Data supplied:
########
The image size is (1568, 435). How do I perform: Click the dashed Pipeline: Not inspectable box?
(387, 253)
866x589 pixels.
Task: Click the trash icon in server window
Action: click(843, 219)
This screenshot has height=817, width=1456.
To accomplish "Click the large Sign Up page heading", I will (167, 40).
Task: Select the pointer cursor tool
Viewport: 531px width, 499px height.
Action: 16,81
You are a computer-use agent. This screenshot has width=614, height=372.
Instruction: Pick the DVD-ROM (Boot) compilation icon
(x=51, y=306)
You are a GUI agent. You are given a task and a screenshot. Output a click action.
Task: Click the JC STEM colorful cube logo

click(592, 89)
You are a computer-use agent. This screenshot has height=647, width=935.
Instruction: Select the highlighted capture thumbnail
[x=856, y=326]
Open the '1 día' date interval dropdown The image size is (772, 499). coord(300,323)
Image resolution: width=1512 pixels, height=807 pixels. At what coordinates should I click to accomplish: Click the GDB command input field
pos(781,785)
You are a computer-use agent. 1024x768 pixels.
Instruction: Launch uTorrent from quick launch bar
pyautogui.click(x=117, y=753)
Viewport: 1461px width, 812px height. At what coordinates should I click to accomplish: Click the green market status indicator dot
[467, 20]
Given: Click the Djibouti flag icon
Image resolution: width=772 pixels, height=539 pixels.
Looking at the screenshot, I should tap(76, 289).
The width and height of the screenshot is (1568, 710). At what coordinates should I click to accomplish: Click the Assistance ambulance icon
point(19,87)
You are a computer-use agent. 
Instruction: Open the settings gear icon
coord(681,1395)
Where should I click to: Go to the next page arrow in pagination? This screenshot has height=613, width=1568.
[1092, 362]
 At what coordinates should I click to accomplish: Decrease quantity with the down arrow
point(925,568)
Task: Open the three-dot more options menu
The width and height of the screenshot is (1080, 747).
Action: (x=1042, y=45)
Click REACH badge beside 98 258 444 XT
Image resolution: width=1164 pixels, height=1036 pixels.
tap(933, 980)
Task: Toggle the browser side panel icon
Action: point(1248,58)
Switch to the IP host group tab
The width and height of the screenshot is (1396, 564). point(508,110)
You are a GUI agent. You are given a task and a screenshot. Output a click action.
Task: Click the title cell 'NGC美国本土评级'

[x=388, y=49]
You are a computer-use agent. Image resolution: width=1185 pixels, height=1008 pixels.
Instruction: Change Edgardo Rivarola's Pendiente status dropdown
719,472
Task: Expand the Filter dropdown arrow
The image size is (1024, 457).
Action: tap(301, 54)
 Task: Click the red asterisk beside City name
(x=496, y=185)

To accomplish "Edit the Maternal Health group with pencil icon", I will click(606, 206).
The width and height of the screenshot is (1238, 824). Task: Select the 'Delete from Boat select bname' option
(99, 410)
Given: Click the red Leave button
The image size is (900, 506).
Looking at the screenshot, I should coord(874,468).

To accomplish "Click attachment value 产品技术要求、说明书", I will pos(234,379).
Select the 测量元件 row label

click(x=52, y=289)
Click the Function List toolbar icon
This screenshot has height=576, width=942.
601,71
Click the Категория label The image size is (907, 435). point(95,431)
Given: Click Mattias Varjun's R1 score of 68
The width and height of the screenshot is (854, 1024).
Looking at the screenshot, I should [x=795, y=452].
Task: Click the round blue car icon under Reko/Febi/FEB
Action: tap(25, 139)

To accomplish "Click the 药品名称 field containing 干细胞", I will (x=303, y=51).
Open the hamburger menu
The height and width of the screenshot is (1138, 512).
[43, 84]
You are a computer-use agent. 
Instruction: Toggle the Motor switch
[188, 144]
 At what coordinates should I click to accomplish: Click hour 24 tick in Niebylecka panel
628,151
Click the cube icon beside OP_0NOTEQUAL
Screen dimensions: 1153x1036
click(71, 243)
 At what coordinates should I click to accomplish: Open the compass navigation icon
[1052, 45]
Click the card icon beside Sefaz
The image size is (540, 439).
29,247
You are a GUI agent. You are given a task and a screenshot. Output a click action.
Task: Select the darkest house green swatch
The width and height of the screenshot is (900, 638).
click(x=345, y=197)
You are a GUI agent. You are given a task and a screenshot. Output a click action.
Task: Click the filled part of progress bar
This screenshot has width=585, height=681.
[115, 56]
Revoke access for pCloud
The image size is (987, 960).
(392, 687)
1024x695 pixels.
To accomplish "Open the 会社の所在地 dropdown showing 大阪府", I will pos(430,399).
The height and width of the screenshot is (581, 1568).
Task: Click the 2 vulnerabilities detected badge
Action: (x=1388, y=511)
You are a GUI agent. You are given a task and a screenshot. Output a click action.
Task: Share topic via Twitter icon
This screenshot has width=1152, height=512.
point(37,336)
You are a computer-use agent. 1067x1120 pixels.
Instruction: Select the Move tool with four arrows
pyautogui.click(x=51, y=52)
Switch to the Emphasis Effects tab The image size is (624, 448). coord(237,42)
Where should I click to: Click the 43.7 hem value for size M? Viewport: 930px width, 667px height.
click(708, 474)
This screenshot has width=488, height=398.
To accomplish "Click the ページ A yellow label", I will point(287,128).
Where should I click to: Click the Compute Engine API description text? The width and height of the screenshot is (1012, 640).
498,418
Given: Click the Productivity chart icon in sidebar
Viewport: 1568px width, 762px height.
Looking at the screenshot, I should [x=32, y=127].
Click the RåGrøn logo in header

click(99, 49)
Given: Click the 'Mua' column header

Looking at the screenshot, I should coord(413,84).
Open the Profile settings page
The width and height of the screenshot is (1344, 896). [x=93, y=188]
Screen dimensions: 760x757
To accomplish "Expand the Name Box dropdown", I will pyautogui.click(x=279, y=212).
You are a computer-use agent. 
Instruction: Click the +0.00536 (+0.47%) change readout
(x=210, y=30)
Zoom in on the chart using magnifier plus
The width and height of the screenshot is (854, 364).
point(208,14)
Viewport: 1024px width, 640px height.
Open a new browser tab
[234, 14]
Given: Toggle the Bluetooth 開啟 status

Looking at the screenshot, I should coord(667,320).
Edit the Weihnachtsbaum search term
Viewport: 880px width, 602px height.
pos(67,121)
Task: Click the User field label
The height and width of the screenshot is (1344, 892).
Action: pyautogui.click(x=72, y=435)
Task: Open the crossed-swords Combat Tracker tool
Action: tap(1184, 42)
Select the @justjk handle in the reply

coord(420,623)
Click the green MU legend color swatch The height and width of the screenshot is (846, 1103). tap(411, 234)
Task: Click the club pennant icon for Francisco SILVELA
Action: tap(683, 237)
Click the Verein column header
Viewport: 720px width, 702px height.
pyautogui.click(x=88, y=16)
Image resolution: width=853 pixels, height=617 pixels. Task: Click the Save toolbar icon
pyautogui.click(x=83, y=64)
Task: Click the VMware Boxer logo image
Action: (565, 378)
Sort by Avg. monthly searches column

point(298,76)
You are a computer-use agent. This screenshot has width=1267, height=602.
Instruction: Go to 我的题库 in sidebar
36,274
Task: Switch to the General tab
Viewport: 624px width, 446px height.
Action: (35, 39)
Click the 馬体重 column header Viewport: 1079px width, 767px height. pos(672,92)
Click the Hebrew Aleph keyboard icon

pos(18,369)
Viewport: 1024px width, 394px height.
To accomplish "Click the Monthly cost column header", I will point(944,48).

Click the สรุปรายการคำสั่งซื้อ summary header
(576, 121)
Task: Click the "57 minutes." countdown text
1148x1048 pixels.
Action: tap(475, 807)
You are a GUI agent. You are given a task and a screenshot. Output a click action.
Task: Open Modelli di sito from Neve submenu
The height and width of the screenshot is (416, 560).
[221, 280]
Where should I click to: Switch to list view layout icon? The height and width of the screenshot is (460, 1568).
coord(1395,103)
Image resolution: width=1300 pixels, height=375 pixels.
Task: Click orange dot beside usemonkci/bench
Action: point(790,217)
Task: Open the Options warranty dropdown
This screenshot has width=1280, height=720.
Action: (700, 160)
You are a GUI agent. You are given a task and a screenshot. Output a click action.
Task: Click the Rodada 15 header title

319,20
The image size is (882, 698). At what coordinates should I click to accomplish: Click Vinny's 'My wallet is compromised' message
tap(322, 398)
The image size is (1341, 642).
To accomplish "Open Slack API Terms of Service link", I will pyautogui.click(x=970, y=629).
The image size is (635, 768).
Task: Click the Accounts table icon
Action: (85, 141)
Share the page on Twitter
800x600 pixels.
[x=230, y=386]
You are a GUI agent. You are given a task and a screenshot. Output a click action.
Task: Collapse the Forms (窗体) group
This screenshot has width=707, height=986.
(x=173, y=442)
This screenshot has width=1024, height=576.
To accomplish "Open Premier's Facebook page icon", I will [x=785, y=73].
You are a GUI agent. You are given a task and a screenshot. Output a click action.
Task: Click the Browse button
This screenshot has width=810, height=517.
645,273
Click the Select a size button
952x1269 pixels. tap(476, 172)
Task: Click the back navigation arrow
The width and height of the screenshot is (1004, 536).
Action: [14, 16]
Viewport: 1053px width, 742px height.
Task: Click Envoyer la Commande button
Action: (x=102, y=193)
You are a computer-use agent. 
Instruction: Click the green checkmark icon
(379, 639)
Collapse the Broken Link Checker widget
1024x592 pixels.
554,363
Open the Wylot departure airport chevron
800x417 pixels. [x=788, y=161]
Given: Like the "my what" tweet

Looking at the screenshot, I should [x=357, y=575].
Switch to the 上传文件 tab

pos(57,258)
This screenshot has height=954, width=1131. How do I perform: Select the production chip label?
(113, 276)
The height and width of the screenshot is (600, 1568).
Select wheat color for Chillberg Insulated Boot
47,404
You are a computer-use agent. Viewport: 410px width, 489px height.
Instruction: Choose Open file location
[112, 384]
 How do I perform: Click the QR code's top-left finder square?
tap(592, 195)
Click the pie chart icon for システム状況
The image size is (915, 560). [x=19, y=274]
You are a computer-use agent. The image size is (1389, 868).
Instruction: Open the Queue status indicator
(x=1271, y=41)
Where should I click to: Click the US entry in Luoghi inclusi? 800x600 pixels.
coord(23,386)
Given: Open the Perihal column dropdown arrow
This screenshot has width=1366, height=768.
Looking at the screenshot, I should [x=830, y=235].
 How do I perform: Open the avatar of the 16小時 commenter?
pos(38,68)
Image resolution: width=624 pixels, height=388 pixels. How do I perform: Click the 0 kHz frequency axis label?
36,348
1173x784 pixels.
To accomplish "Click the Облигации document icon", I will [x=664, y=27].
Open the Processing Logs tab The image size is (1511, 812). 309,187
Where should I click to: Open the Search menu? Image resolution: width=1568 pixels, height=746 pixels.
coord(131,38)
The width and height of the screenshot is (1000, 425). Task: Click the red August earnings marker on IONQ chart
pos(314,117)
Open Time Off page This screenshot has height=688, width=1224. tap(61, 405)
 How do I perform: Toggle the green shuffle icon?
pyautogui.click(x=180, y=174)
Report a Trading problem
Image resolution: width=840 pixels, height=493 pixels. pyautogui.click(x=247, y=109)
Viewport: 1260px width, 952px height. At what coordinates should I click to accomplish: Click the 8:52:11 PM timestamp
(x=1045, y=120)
########
Try it: Only the lines from the first line of the records through the line with "Task: Open the three-dot more options menu" should be reproduced, exactly and with nothing added.

Written answer:
The image size is (1568, 435). How do I perform: Click the dashed Pipeline: Not inspectable box?
(387, 253)
866x589 pixels.
Task: Click the trash icon in server window
Action: click(843, 219)
This screenshot has height=817, width=1456.
To accomplish "Click the large Sign Up page heading", I will (167, 40).
Task: Select the pointer cursor tool
Viewport: 531px width, 499px height.
Action: 16,81
You are a computer-use agent. This screenshot has width=614, height=372.
Instruction: Pick the DVD-ROM (Boot) compilation icon
(x=51, y=306)
You are a GUI agent. You are given a task and a screenshot. Output a click action.
Task: Click the JC STEM colorful cube logo

click(592, 89)
You are a computer-use agent. This screenshot has height=647, width=935.
Instruction: Select the highlighted capture thumbnail
[x=856, y=326]
Open the '1 día' date interval dropdown The image size is (772, 499). coord(300,323)
Image resolution: width=1512 pixels, height=807 pixels. At what coordinates should I click to accomplish: Click the GDB command input field
pos(781,785)
You are a computer-use agent. 1024x768 pixels.
Instruction: Launch uTorrent from quick launch bar
pyautogui.click(x=117, y=753)
Viewport: 1461px width, 812px height. At what coordinates should I click to accomplish: Click the green market status indicator dot
[467, 20]
Given: Click the Djibouti flag icon
Image resolution: width=772 pixels, height=539 pixels.
Looking at the screenshot, I should tap(76, 289).
The width and height of the screenshot is (1568, 710). At what coordinates should I click to accomplish: Click the Assistance ambulance icon
point(19,87)
You are a computer-use agent. 
Instruction: Open the settings gear icon
coord(681,1395)
Where should I click to: Go to the next page arrow in pagination? This screenshot has height=613, width=1568.
[1092, 362]
 At what coordinates should I click to accomplish: Decrease quantity with the down arrow
point(925,568)
Task: Open the three-dot more options menu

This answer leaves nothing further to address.